• _What is required_: Repeat the data below exactly. Include each line.

==== Data excerpts ====

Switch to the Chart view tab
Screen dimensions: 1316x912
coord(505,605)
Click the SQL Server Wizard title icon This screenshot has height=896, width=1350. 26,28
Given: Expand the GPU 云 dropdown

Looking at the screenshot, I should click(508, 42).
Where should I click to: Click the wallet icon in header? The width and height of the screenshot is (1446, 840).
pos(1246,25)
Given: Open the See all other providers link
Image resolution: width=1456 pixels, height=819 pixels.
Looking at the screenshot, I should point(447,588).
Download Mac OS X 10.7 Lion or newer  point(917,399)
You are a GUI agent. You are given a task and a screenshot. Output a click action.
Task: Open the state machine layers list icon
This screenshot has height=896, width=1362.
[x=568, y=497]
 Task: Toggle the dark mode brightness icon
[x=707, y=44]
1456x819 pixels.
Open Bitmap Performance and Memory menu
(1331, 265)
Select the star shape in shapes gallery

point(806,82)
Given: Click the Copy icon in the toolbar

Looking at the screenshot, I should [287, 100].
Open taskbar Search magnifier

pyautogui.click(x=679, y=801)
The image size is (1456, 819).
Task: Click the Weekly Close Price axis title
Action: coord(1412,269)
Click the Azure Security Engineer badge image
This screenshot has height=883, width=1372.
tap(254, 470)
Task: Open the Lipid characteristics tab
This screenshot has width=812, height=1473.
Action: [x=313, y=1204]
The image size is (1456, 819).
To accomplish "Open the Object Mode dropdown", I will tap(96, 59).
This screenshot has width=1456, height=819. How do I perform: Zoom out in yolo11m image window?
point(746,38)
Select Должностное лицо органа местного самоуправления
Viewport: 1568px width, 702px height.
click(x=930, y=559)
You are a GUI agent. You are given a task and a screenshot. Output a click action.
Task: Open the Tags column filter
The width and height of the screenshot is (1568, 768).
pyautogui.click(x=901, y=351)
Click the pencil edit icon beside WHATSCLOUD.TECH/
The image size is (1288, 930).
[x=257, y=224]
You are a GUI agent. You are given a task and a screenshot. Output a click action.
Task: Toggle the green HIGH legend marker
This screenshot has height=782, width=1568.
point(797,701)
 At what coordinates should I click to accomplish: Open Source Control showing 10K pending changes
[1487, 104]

====

• _Reply_:
Switch to the Chart view tab
Screen dimensions: 1316x912
coord(505,605)
Click the SQL Server Wizard title icon This screenshot has height=896, width=1350. 26,28
Given: Expand the GPU 云 dropdown

Looking at the screenshot, I should click(508, 42).
Where should I click to: Click the wallet icon in header? The width and height of the screenshot is (1446, 840).
pos(1246,25)
Given: Open the See all other providers link
Image resolution: width=1456 pixels, height=819 pixels.
Looking at the screenshot, I should point(447,588).
Download Mac OS X 10.7 Lion or newer  point(917,399)
You are a GUI agent. You are given a task and a screenshot. Output a click action.
Task: Open the state machine layers list icon
This screenshot has height=896, width=1362.
[x=568, y=497]
 Task: Toggle the dark mode brightness icon
[x=707, y=44]
1456x819 pixels.
Open Bitmap Performance and Memory menu
(1331, 265)
Select the star shape in shapes gallery

point(806,82)
Given: Click the Copy icon in the toolbar

Looking at the screenshot, I should [287, 100].
Open taskbar Search magnifier

pyautogui.click(x=679, y=801)
The image size is (1456, 819).
Task: Click the Weekly Close Price axis title
Action: coord(1412,269)
Click the Azure Security Engineer badge image
This screenshot has height=883, width=1372.
tap(254, 470)
Task: Open the Lipid characteristics tab
This screenshot has width=812, height=1473.
Action: [x=313, y=1204]
The image size is (1456, 819).
To accomplish "Open the Object Mode dropdown", I will tap(96, 59).
This screenshot has width=1456, height=819. How do I perform: Zoom out in yolo11m image window?
point(746,38)
Select Должностное лицо органа местного самоуправления
Viewport: 1568px width, 702px height.
click(x=930, y=559)
You are a GUI agent. You are given a task and a screenshot. Output a click action.
Task: Open the Tags column filter
The width and height of the screenshot is (1568, 768).
pyautogui.click(x=901, y=351)
Click the pencil edit icon beside WHATSCLOUD.TECH/
The image size is (1288, 930).
[x=257, y=224]
You are a GUI agent. You are given a task and a screenshot. Output a click action.
Task: Toggle the green HIGH legend marker
This screenshot has height=782, width=1568.
point(797,701)
 At what coordinates should I click to accomplish: Open Source Control showing 10K pending changes
[1487, 104]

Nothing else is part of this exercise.